Atironta, the principal headman of the Arendarhonon tribe, went to Quebec and made an alliance with the French in 1609.
Jesuits living among the Hurons in the sixteenth century wrote that the Hurons had a fascinating account of their own history, but, as it represented nothing but superstition and the lies of the Devil, the Black Robes deemed it unworthy of record.

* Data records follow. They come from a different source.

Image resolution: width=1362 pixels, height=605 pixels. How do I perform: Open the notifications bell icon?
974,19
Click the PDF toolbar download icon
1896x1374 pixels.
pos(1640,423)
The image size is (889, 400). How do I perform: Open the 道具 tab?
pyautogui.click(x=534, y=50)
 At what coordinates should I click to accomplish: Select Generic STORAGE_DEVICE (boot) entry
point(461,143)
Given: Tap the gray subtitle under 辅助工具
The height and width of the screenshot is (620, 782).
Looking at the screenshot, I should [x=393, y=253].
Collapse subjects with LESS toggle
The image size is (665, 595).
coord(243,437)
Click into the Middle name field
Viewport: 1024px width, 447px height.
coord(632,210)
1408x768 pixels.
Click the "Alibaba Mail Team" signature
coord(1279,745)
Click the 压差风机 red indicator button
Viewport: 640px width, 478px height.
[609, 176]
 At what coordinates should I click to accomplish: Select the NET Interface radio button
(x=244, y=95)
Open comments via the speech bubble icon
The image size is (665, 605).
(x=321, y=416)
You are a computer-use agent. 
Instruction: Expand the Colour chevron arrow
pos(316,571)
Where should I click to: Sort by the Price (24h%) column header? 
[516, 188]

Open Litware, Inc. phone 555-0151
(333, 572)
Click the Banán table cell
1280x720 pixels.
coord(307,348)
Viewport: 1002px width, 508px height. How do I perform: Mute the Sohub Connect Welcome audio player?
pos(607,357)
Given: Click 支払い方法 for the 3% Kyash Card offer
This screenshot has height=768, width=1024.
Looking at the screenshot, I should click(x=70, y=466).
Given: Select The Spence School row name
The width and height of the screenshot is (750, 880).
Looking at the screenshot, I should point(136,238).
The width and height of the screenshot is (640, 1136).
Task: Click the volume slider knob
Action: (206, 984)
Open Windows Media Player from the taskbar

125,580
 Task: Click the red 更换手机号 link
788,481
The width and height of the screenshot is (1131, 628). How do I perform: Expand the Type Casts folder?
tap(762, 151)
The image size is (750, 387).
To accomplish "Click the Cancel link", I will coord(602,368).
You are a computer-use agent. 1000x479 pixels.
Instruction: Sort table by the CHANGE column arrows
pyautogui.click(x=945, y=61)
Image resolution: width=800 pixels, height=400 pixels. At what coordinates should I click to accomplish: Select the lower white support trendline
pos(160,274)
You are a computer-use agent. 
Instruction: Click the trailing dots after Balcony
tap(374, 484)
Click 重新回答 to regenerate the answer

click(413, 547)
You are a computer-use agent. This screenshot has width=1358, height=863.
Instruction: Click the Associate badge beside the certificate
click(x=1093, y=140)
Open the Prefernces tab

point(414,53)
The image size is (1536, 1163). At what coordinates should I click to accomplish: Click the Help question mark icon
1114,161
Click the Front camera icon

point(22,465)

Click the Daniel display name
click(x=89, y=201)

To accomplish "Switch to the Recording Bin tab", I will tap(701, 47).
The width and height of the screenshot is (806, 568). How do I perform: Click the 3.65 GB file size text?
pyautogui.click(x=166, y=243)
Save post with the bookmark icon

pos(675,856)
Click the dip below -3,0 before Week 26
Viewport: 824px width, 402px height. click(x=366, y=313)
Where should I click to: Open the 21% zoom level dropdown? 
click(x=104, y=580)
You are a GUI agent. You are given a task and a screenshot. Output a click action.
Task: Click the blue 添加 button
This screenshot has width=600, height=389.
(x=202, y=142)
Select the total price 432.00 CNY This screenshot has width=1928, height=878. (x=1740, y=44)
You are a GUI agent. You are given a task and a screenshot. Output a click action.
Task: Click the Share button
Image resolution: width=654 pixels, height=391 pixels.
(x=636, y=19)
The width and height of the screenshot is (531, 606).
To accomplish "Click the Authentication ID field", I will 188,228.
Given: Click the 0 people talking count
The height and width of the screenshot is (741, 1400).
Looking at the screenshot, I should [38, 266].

The Jesuit Relations of 1639 describes the Huron:
They are robust, and all are much taller than the French. Their only covering is a beaver skin, which they wear upon their shoulders in the form of a mantle; shoes and leggings in winter, a tobacco pouch behind the back, a pipe in the hand; around their necks and arms bead necklaces and bracelets of porcelain; they also suspend these from their ears, and around their locks of hair. They grease their hair and faces; they also streak their faces with black and red paint.
— Jesuit François du Peron, Jesuit Relations (1898) Volume XV
Locations
Groups
Iroquois (Haudenosaunee, also known as the League of Peace and Power, Five Nations, or Six Nations)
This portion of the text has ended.